TASKS TO CARRY OUT:
A: Can you sum up the blog post in two sentences?
B: Will you repeat the blog post word for word between "Lang may yer" and "a wee while.", inclusive?

DOCUMENT:
* * * *
Standing on the tube station platform on the way home, as the train came in it slowed and passed me by before stopping, I saw all these people inside whizzing past and I thought of one of those wheel of fortune games at Las Vegas, you dont know what your going to get until it stops and the doors open. It could be a Lithuanian netball team, a carriage full of pumped up adolescent gangsta rappers or swivel eyed raving mouth breathers wanting to alternately be your best friend and kill, rape and eat you. Its the Lottery Tube of Life.

I couldn't resist nipping into Yummy on the way home, you will remember that is the name of my local Chinese take away. Yummy, not The Golden Yummy, or The Yummy Lantern, or even just The Yummy Yummy. It could be called The Reeking Yum, that would be good. But anyway, I digress, I wanted chips and curry sauce, a staple of the Scots diet, but when I got home I found it didn't come all ready combined in a silver tray with a fork, it came in a paper bag with an accompanying tub of curry sauce. That could have been disastrous if I had wanted to eat them on the way home. How would I have managed that? They gave us gunpowder, toiletpaper and the hydraulic powered armillary sphere, but these Chinese couldn't even give me a takeaway to eat on the way home.

Lang may yer lum reek.

Thursday, July 22, 2010

Imponderable


Evening Reekers,

There is a house across the road with a great big home made banner hanging out the window that says, "Happy 1st Birthday Ruby". Who is that for, I cant imagine Ruby being all that impressed at 1 year old.

Thats one imponderable but please take a minute to ponder on these imponderables: Well, it stopped me sinking deeper into my own personal pit of despair for a wee while.


1. If you take an Oriental person and spin them around several times, does he become disoriented?


2. If people from Poland are called Poles, why aren't people from
Holland called Holes?

3. Do infants enjoy infancy as much as adults enjoy adultery?

4. If a pig loses its voice, is it disgruntled?

5. If love is blind, why is lingerie so popular?

6. Why is the man who invests all your money called a broker?

7. When cheese gets its picture taken, what does it say?

8. Why is a person who plays the piano called a pianist but a person who drives a racing car not called a racist?

9. Why are a wise man and a wise guy opposites?

10. Why do overlook and oversee mean opposite things?

11. Why isn't the number 11 pronounced onety one?

12. 'I am' is reportedly the shortest sentence in the English language.
Could it be that 'I do' is the longest sentence?

13. If lawyers are disbarred and clergymen defrocked, doesn't it follow
That electricians can be delighted, musicians denoted, cowboys deranged,
Models deposed, tree surgeons debarked, and dry cleaners depressed?


14. What hair colour do they put on the driver's licences of bald men?

15. I thought about how mothers feed their babies with tiny little spoons and forks so I wondered what do Chinese mothers use? Toothpicks?

16. Why do they put pictures of criminals up in the Post Office? What
Are we supposed to do, write to them? Why don't they just put their pictures on the postage stamps so the postmen can look for them while they deliver the mail?

17. You never really learn to swear until you learn to drive.

18. No one ever says, 'It's only a game' when their team is winning.
* * * *
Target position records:
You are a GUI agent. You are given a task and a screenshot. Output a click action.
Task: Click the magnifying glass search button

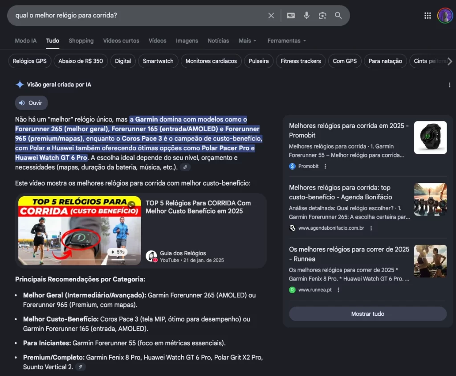point(338,16)
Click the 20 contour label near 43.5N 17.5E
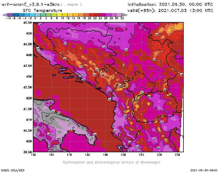Screen dimensions: 223x172 (81, 67)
* * * *
SOLUTIONS IN ORDER:
A: The writer compares a train passing a tube station platform to a Las Vegas wheel of fortune game, then describes buying chips and curry sauce at a local Chinese takeaway called Yummy and finding that the sauce came in a separate tub. In a Thursday, July 22, 2010 entry, the writer wonders who a first-birthday banner across the road is for and lists eighteen wordplay "imponderables," such as why people from Holland aren't called Holes.

B:
Lang may yer lum reek.

Thursday, July 22, 2010

Imponderable


Evening Reekers,

There is a house across the road with a great big home made banner hanging out the window that says, "Happy 1st Birthday Ruby". Who is that for, I cant imagine Ruby being all that impressed at 1 year old.

Thats one imponderable but please take a minute to ponder on these imponderables: Well, it stopped me sinking deeper into my own personal pit of despair for a wee while.